Rusia berpotensi mengambil tindakan terhadap Kekaisaran Ottoman, tetapi tidak ada jaminan bahwa mereka dapat menaklukkannya dengan cepat. Kekaisaran Ottoman telah bertahan dari berbagai konflik Rusia-Turki, jadi kita tidak dapat berasumsi bahwa Rusia akan berhasil.
 
Yang perlu kita pertimbangkan adalah reaksi Inggris dan Prancis. Jika mereka memilih untuk memasuki perang untuk mendukung Ottoman melawan Rusia, maka kita mungkin memiliki peluang, baik kita memutuskan untuk berekspansi ke barat atau ke selatan.
 
Namun, jika Inggris dan Prancis abstain dari konflik tersebut, ambisi kita di kedua wilayah itu bisa jadi hanya mimpi belaka, karena mereka mungkin akan campur tangan jika kita menginginkan keuntungan besar di Balkan.”
 
Perang Krimea yang bersejarah penuh dengan kebetulan. Louis Napoleon Bonaparte baru saja berkuasa di Prancis dan membutuhkan kemenangan militer untuk memperkuat posisinya. Inggris berharap untuk melemahkan Rusia guna melindungi kepentingan mereka di Mediterania.
 
Pada saat yang sama, Rusia berupaya menguasai Selat Laut Hitam, yang mengancam kepentingan ekonomi Inggris dan Prancis. Ketika pemerintah di London dan Paris membahas hal ini, mereka memutuskan untuk mengambil tindakan.
 
Hal ini menyebabkan Perang Krimea yang brutal, yang, terus terang, merupakan konflik yang membawa malapetaka.
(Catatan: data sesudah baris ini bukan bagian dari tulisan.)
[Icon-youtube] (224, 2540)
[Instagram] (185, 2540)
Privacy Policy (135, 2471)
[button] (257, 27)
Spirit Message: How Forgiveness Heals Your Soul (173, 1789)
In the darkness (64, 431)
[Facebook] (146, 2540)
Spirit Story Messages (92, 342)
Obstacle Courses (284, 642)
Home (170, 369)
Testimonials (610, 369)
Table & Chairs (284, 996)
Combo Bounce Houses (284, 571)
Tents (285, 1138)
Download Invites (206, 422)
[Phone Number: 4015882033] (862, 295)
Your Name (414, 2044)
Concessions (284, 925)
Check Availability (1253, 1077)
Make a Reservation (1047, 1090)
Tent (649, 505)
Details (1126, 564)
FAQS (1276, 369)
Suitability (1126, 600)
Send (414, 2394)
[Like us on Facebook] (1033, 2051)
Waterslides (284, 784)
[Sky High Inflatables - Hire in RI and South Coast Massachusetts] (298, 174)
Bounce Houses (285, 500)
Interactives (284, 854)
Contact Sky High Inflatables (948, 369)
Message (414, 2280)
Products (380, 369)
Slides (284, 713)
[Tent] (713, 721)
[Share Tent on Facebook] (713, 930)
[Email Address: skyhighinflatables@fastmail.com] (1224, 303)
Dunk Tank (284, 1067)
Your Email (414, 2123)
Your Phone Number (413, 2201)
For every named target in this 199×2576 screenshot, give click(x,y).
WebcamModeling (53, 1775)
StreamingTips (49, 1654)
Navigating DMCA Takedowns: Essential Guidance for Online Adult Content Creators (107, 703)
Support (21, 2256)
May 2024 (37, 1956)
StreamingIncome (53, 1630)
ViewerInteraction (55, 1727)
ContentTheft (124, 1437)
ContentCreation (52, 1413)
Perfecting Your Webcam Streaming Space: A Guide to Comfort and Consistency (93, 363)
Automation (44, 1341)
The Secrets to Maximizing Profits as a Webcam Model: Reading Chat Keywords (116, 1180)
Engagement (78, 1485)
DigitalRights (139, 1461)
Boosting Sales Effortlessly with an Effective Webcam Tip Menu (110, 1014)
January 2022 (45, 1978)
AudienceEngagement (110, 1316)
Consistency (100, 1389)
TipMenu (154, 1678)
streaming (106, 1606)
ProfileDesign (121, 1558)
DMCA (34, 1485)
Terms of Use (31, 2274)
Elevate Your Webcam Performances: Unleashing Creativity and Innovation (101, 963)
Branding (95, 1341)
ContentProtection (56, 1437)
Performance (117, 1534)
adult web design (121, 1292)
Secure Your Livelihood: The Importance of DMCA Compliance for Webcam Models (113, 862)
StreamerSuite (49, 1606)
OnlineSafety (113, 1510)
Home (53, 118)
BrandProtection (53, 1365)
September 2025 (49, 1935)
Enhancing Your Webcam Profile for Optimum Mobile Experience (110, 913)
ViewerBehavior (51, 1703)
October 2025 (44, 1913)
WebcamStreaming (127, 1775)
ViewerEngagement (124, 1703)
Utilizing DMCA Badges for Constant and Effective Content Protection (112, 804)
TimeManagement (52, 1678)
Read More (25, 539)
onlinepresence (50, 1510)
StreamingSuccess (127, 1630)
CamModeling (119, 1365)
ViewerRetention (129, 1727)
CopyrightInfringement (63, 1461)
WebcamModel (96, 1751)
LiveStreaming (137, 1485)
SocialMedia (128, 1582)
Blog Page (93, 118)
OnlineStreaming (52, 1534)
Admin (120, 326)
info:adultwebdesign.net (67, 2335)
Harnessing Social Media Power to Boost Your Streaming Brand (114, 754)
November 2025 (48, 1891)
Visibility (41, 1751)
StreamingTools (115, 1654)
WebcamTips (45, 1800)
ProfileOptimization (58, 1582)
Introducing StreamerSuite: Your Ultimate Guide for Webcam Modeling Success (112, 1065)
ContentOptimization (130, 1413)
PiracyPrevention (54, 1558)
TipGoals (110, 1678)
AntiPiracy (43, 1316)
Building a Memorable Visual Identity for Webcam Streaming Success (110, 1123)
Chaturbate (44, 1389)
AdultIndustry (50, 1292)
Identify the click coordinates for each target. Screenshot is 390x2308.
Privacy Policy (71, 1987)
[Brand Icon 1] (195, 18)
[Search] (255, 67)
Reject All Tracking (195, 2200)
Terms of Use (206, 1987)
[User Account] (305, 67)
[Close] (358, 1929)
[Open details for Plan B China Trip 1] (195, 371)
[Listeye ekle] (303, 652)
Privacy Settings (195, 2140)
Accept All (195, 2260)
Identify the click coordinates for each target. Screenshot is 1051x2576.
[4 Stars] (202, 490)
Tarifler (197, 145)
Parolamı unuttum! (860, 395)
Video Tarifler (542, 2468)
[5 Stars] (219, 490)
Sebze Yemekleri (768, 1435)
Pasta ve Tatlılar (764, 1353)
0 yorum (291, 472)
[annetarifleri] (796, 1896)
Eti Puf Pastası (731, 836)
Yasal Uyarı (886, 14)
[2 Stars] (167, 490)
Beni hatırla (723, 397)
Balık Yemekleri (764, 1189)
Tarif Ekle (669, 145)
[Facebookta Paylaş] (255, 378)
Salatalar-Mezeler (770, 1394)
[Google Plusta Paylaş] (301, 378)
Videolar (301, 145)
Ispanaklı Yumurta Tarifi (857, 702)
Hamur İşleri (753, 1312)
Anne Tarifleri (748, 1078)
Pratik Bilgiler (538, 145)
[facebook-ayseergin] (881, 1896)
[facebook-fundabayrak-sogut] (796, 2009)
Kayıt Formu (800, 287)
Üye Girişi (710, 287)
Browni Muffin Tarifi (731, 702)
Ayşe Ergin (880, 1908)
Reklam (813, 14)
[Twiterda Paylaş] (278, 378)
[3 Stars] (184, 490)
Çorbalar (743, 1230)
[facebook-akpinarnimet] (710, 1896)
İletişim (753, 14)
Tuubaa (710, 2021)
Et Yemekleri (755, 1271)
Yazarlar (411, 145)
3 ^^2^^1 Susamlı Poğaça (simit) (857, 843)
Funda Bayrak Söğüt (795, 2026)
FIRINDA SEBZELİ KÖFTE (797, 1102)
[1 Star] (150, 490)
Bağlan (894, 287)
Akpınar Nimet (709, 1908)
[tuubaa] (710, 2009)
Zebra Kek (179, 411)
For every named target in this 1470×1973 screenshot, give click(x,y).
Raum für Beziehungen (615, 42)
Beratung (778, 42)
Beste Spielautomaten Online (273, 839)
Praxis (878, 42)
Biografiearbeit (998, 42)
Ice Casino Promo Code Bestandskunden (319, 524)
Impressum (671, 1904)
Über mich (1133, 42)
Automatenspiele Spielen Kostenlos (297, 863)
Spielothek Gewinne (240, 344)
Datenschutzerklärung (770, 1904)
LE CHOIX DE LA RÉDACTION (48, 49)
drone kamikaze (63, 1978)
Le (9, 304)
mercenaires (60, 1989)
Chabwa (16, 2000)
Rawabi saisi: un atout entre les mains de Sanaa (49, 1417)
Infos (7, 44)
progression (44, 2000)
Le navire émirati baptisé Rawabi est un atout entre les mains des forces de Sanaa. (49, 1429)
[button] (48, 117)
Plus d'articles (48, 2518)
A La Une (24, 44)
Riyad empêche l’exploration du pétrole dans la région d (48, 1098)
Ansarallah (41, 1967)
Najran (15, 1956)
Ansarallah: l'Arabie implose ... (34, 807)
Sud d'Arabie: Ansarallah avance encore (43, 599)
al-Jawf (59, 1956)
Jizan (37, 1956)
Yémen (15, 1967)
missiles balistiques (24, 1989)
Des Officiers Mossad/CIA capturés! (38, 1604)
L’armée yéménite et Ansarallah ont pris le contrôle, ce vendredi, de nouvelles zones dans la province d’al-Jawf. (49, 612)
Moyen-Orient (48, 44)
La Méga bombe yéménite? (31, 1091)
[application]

Baik di pihak Inggris dan Prancis maupun di pihak Rusia, lebih banyak tentara yang tewas karena masalah logistik daripada di medan perang.
 
Terlepas dari seberapa keras para sejarawan mencoba mengecilkan fakta ini, tetap saja kenyataan bahwa ketika tentara pergi berperang, musuh terbesar mereka seringkali bukanlah pasukan musuh, melainkan penyakit dan masalah logistik.
 
Itu adalah perang yang brutal, dan pada akhirnya, semua pihak mengalami kerugian besar. Rusia menderita kekalahan di medan perang Krimea, tetapi berhasil memulihkan posisinya di Kaukasus, mengalahkan Kekaisaran Ottoman di sana, yang membuat Ottoman berada dalam keadaan yang sangat buruk.
 
Hasil akhir perang tersebut adalah tidak adanya ganti rugi dan tidak ada perubahan wilayah. Ironisnya, Kekaisaran Ottoman, yang tampaknya menjadi pemenang, justru paling menderita dan mengungkapkan kelemahan inherennya, menjadikannya target utama pembagian wilayah oleh kekuatan-kekuatan besar selanjutnya.
 
Inggris dan Prancis meraih kemenangan strategis dengan mendorong Rusia menjauh dari Laut Hitam dan mengganggu “Liga Tiga Kaisar,” yang secara efektif mengakhiri dominasi Rusia di Eropa.
 
Franz setuju dengan penilaian Engels, menggambarkan perang tersebut sebagai “komedi besar.”
 
Di bawah pengaruh efek kupu-kupu yang ia ciptakan, akankah sejarah berubah, dan ke mana arahnya?
 
Bagaimana jika Rusia memilih untuk mengubah medan pertempuran? Misalnya, memfokuskan serangan utama di Kaukasus, melancarkan serangan pendahuluan di Bosporus, atau bahkan maju melalui Balkan.
 
Ada begitu banyak “bagaimana jika,” dan semuanya mungkin terjadi. Dengan Aliansi Rusia-Austria, Austria tidak akan berbalik melawan Rusia. Rusia kini memiliki fleksibilitas strategis yang lebih besar.
 
Ini bisa memicu reaksi berantai. Jika Rusia bertindak lebih dulu, sebelum Louis Napoleon Bonaparte menyelesaikan upaya restorasi dan pemerintah Prancis masih terlibat dalam perselisihan internal, kemungkinan besar bahkan John Bull pun tidak akan mampu ikut campur.
 
Tanpa Inggris, Prancis, dan Kekaisaran Ottoman yang berperang melawan Rusia, Austria tidak memiliki kesempatan untuk berekspansi ke barat guna melanjutkan rencana ekspansinya di Balkan.
 
“Tuan Metternich benar. Terlalu dini untuk membuat keputusan strategis saat ini. Yang perlu kita fokuskan sekarang adalah mengatasi masalah internal dalam pemerintahan.”
 
Isu pertama adalah kurangnya kemampuan pelaksanaan di dalam pemerintahan. Dari pemerintah pusat hingga pemerintah daerah, terdapat masalah yang meluas yaitu kurangnya kemampuan pelaksanaan, yang merupakan masalah terbesar dalam pemerintahan saat ini.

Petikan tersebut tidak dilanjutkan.